▶ **Extract provided**:
================

A question about bytecodes + unsigned load performance ./. add performace
Ulf Zibis
Ulf.Zibis at gmx.de
Tue Jan 20 04:30:22 PST 2009
Hi,
I'm much impressed, how sophisticated HotSpot optimizer is, and that
there are some guys looking deeper to find the source of the unsigned
load deceleration.
I'll keep my fingers crossed for you finding out the mystery, so we can
get rid of the +128 trick.
What does "NP-hard" mean?
-Ulf
Am 20.01.2009 09:13, John Rose schrieb:
> On Jan 19, 2009, at 9:37 AM, Christian Thalinger wrote:
>
>> Maybe someone can explain to me why the generated code is so different?

================

▶ **Supplied records**:
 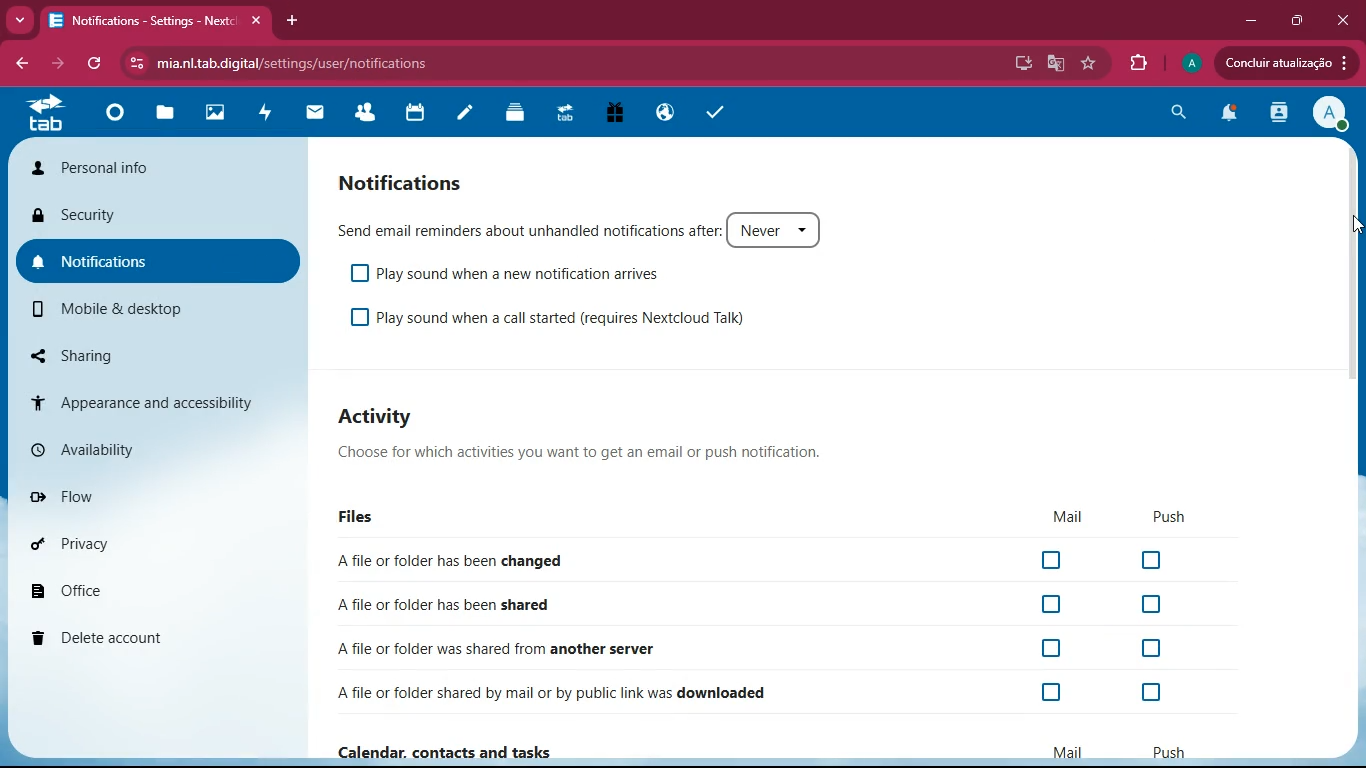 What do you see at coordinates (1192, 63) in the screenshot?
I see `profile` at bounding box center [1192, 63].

================

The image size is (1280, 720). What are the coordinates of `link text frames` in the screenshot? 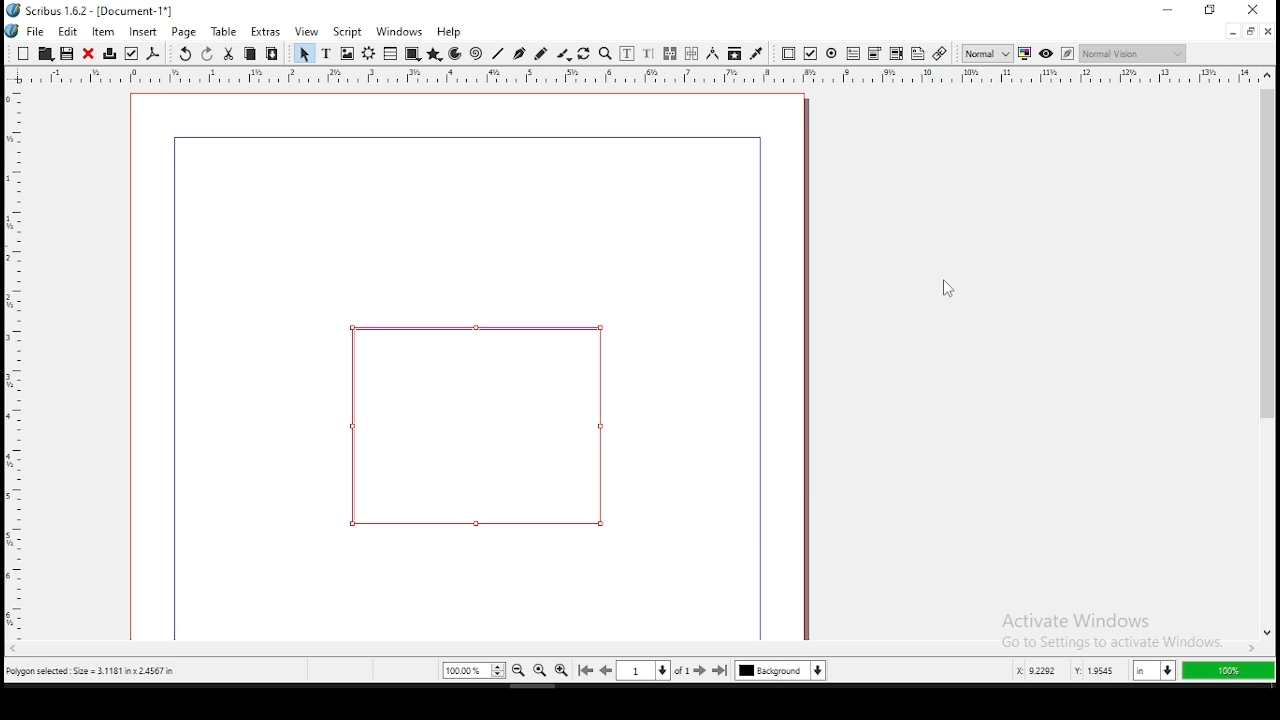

================

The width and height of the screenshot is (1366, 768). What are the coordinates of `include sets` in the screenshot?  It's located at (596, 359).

================

▶ **Challenges**:
(1) In the mailing list message, what trick does the writer hope can be dropped?
(2) Transcribe the part of the mailing list message starting with "I'll keep my" and going on through "is so different?".

▶ **The solutions**:
(1) The +128 trick.

(2)
I'll keep my fingers crossed for you finding out the mystery, so we can
get rid of the +128 trick.
What does "NP-hard" mean?
-Ulf
Am 20.01.2009 09:13, John Rose schrieb:
> On Jan 19, 2009, at 9:37 AM, Christian Thalinger wrote:
>
>> Maybe someone can explain to me why the generated code is so different?